20120606-092544.jpg

GamesBeat met with project director Christopher Flores at the Electronic Entertainment Expo (E3) in Los Angeles, Calif. to discuss the upcoming gaming features built into Windows 8. Demonstrating on a Windows 8-powered tablet, Flores walked us through the many features designed to make our lives as gamers just that much more fun.
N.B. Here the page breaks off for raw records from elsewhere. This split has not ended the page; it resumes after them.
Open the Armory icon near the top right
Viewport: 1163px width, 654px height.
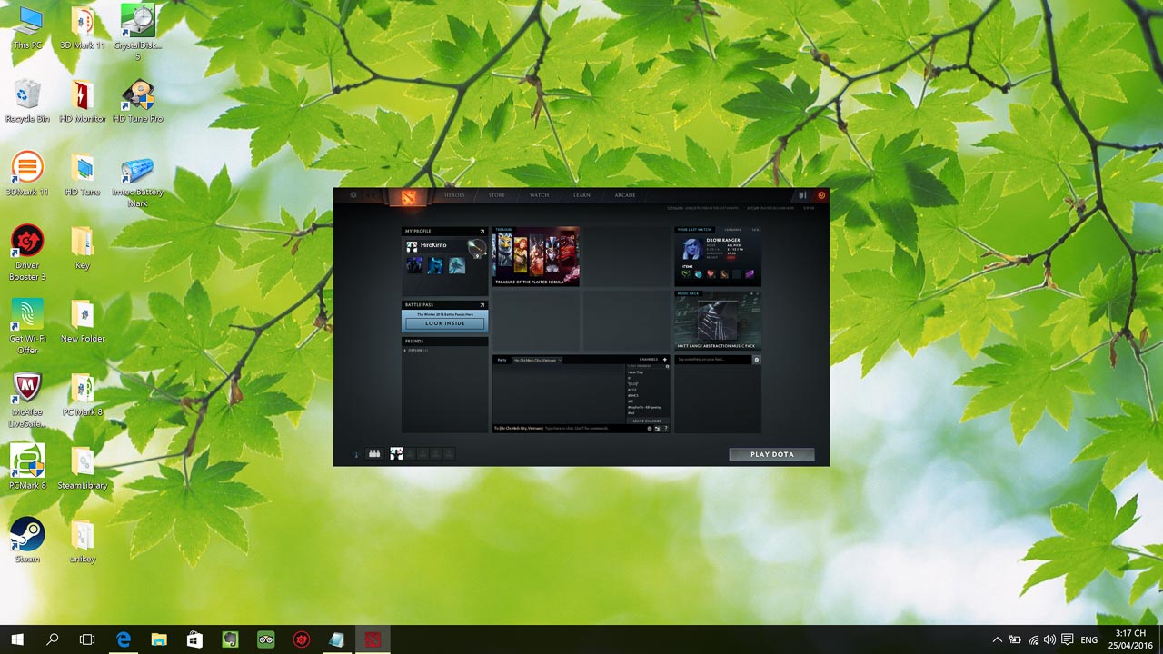point(803,194)
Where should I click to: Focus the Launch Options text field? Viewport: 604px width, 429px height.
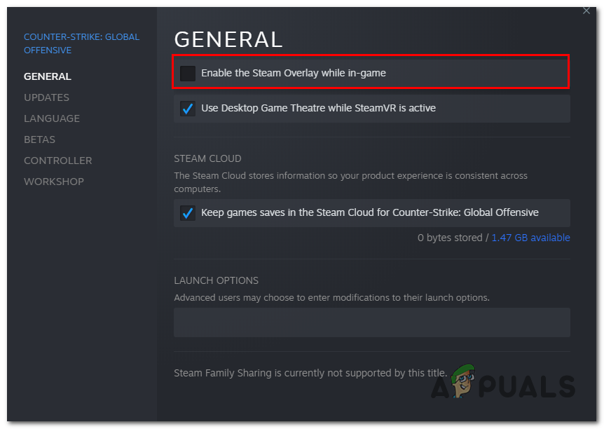click(371, 322)
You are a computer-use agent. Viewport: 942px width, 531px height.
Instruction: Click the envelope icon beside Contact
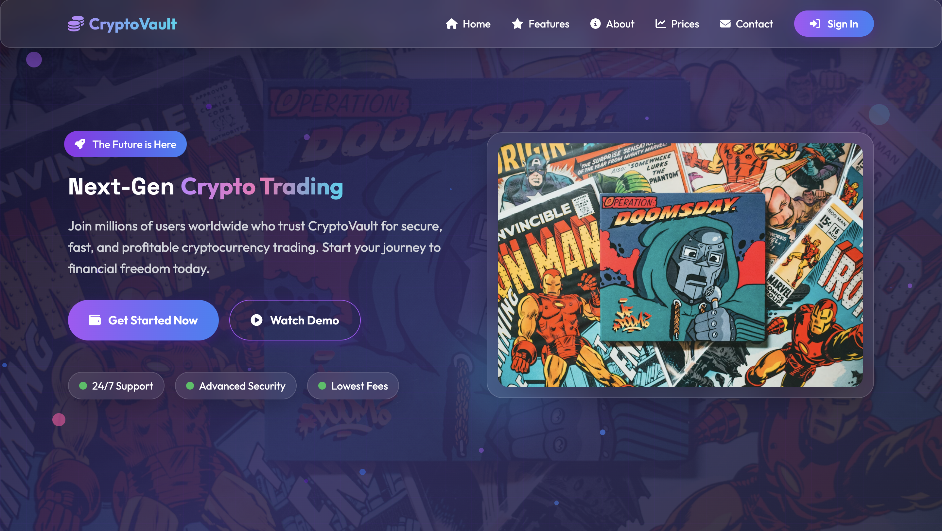point(725,24)
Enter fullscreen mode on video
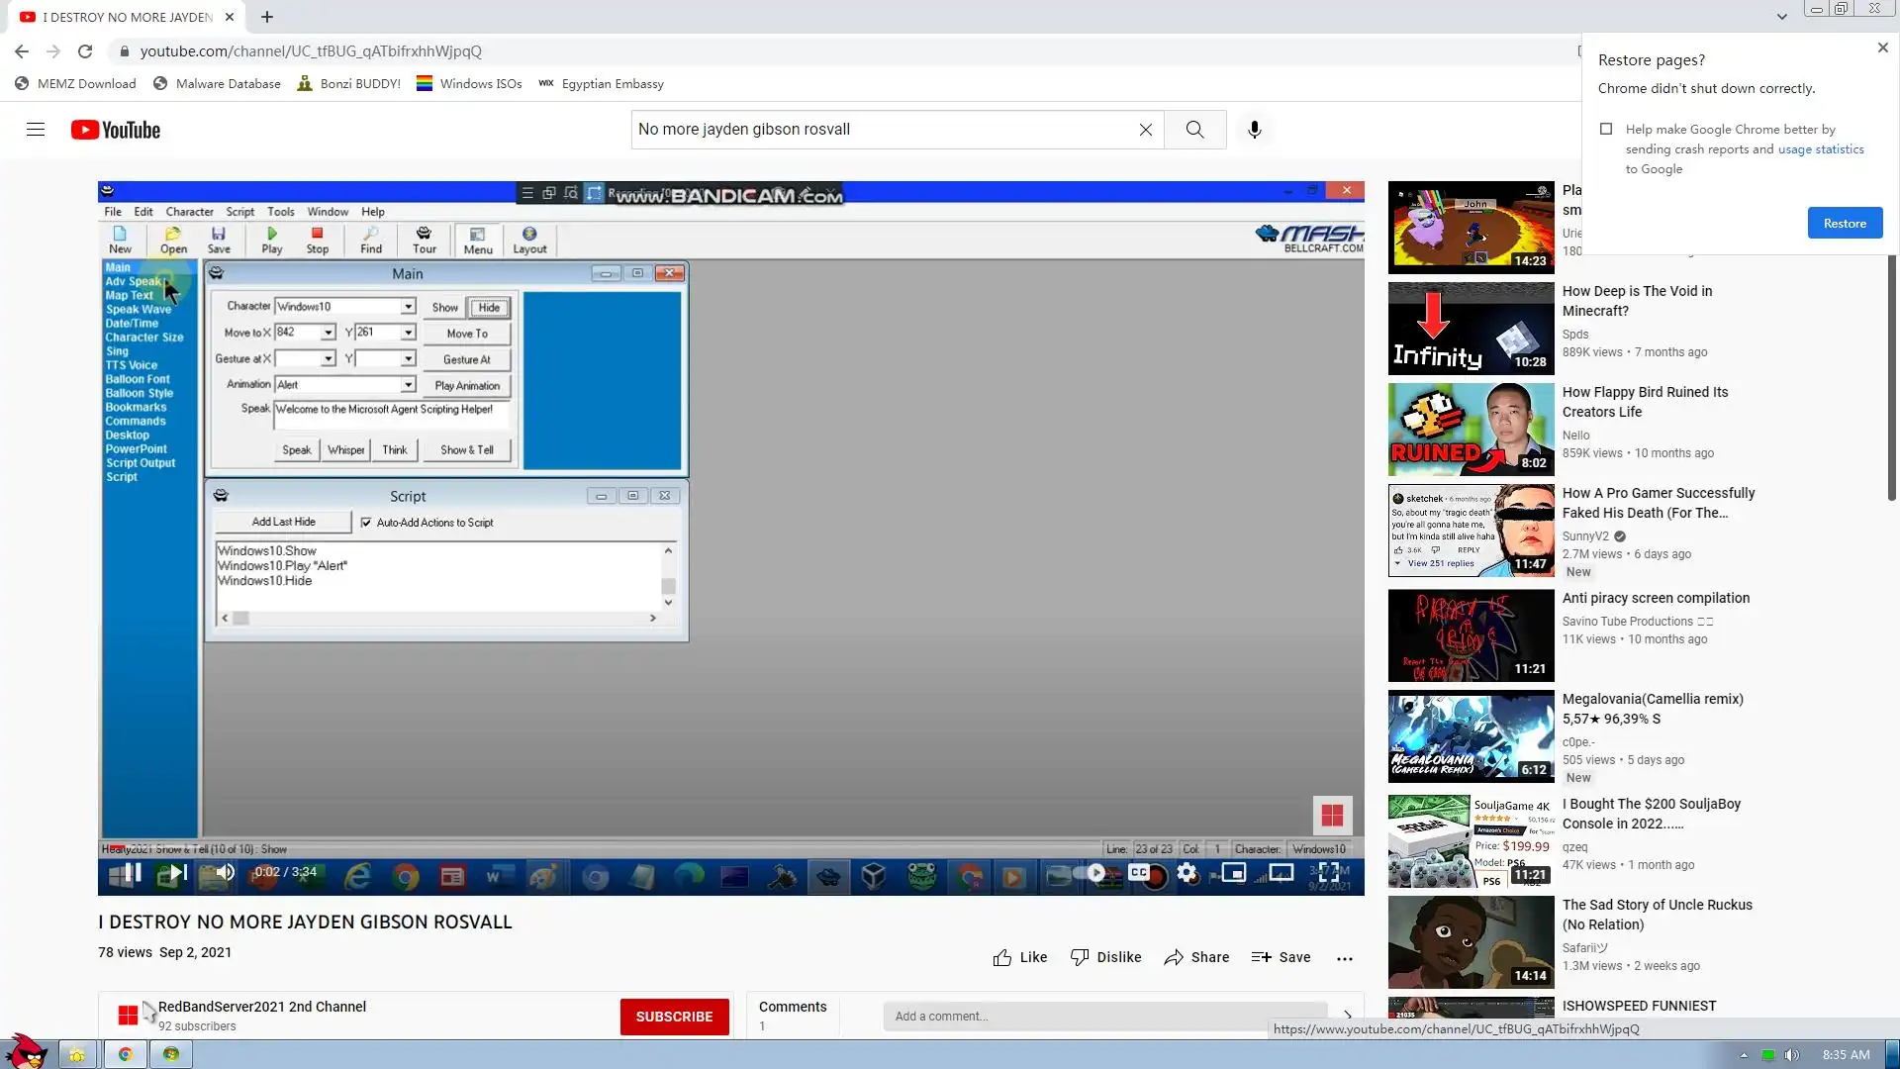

The tablet itself was a topic of much of the demo. Flores pointed out gaming features on the Windows 8 interface, which is optimized to respond to touch input as well as mouse and keyboard. Live tiles in the Metro style interface, which looks just like the Xbox 360 dashboard and the Windows 7 Phone interface, show animation and information pulled from the cloud, such as gamertags and the like. Photos collect in one app that gathers user images from SkyDrive (Microsoft’s cloud service), Facebook, Flickr, and the local hard drive into one central location.

Windows 8 utilizes multitasking to good effect as well. We saw a Unity tech demo running in one pane on the tablet. With a simple tap-and-hold on the left side of the screen, Flores brought up a website in a smaller pane on that side. This could be helpful when consulting a walkthrough, for instance.

Unity itself is adding support for Windows 8, bringing it’s popular game creation toolset to the new operating system. Flores mentioned Unity’s versatility, which uses Direct X at its core. He said that Unity games fully support touch-based, mobile games as well. “Windows 8 is able to serve both hardcore and casual gamers,” he continued, “with the power you’ve come to expect from a PC.” The Unity engine will support specific Windows 8 features and functionality including touch, accelerometer, magnetometer, gyroscope, charms bar, and Live tiles. Game studios have used Unity to make many popular titles both released and under development, including Wasteland 2, Shadowgun, Battlestar Galactica Online, MechWarrior Tactics.

Windows 8 will also offer backward compatibility for older Windows games, ensuring that gamers won’t lose access to the games they have purchased previously.

Microsoft plans to give developers the industry standard 70 percent split for games in the Windows 8 Store, but the company plans to upgrade titles that make over a certain amount to an 80 percent split — an app marketplace first.

When pressed for a release timeline, Flores demurred, pointing us to a recent blog on the Microsoft website: “Ultimately, our partners will determine when their PCs are available in market. If the feedback and telemetry on Windows 8 and Windows RT match our expectations, then we will enter the final phases of the RTM process in about two months. If we are successful in that, then we are tracking to our shared goal of having PCs with Windows 8 and Windows RT available for the holidays.”